The Rearview Mirror (What We Learned in 2025)
To understand where we are going, we have to understand what just happened. The story of 2025 was a story of two halves.The first half of the year was quiet. Rates were still biting, and uncertainty was high. But the second half told a completely different story.
Lesson 1: Clarity Returns
The most valuable commodity in M&A is certainty. When business owners and buyers feel uncertain, they freeze. In late 2025, clarity returned to the market. Whether you agree with the political landscape or not, the market hates a vacuum, and as soon as the future became clearer, the checkbooks opened.
We saw this immediately in our own deal flow. We closed multiple transactions in Q4—from Utah to Florida—because buyers finally felt confident enough to underwrite the next five years of growth.
Lesson 2: The Underserved Middle
We confirmed something we’ve suspected: the $1 million to $20 million market is vastly underserved. These are businesses that are too big for “Main Street” brokers (who sell coffee shops and laundromats) but often fall just below the radar of the massive Wall Street investment banks. These owners are sitting on incredible assets—businesses with $1M to $3M in profit—but they have no one to guide them.
In 2025, we saw a flood of inquiries from this specific segment. These owners are realizing that they don’t just need a buyer; they need a sophisticated exit strategy that maximizes their value and protects their wealth from taxes.
Lesson 3: The Flight to Quality
While the market is heating up, buyers are not writing blank checks for everyone. We saw a distinct bifurcation in the market.
- The “A” Assets: Businesses with clean books, over $1M in EBITDA, and low owner dependency saw bidding wars. We had buyers lining up for these deals.
- The “B” Assets: Businesses with messy financials or heavy owner involvement sat on the market.
The lesson is clear: The money is there, but the bar for quality has been raised.

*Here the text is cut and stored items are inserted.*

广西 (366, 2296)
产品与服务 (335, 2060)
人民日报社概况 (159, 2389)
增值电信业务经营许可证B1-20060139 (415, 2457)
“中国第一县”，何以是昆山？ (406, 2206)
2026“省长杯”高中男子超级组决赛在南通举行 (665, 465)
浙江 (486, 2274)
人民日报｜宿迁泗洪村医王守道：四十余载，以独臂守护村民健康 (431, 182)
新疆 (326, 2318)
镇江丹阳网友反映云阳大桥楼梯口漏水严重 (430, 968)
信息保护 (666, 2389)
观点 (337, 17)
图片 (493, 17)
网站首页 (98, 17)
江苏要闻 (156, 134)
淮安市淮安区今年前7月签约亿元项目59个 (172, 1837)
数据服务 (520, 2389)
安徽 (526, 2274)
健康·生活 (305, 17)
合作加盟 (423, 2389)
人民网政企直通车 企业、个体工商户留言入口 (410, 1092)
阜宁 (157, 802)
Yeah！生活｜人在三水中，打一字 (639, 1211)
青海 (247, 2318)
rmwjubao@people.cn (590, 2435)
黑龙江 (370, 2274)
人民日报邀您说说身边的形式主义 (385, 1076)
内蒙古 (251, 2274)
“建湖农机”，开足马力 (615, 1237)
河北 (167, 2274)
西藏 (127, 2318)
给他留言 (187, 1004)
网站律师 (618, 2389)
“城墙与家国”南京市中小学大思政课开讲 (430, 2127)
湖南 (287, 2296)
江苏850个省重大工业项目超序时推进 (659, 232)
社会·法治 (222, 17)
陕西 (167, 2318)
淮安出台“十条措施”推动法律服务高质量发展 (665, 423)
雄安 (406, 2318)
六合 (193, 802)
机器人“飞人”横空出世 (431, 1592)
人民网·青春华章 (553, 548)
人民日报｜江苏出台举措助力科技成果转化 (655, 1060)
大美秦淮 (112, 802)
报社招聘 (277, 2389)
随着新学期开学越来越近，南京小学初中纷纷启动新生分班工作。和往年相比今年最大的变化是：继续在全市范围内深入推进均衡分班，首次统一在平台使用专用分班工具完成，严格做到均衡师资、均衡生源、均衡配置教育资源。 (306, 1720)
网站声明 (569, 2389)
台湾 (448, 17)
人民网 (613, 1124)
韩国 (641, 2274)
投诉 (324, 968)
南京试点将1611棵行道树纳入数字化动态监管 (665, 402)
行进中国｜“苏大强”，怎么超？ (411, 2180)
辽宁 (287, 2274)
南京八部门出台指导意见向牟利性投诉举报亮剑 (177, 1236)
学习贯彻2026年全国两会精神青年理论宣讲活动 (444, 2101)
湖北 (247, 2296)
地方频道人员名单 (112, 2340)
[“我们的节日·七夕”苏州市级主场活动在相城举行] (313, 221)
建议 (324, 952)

Part 2: The 2026 Forecast (The 4 Forces Driving the Market)
As we look at the data for 2026, we see four specific forces that are going to drive M&A volume to record levels. If you are a business owner thinking about an exit, these are the winds at your back.
Force #1: The Private Equity Dry Powder Crisis
This is the single biggest driver of the 2026 market.
Private Equity (PE) firms operate on strict 5-year cycles. They raise a fund, they deploy (spend) that money, and then they sell the businesses to return capital to investors.
- The Context: Many PE firms raised massive funds in 2020 and 2021.
- The Problem: Because of the uncertainty in 2023 and 2024, they didn’t spend that money. They sat on it.
- The Reality: They must spend that money before their cycle ends, or they have to give it back to investors (which means they don’t get paid their fees).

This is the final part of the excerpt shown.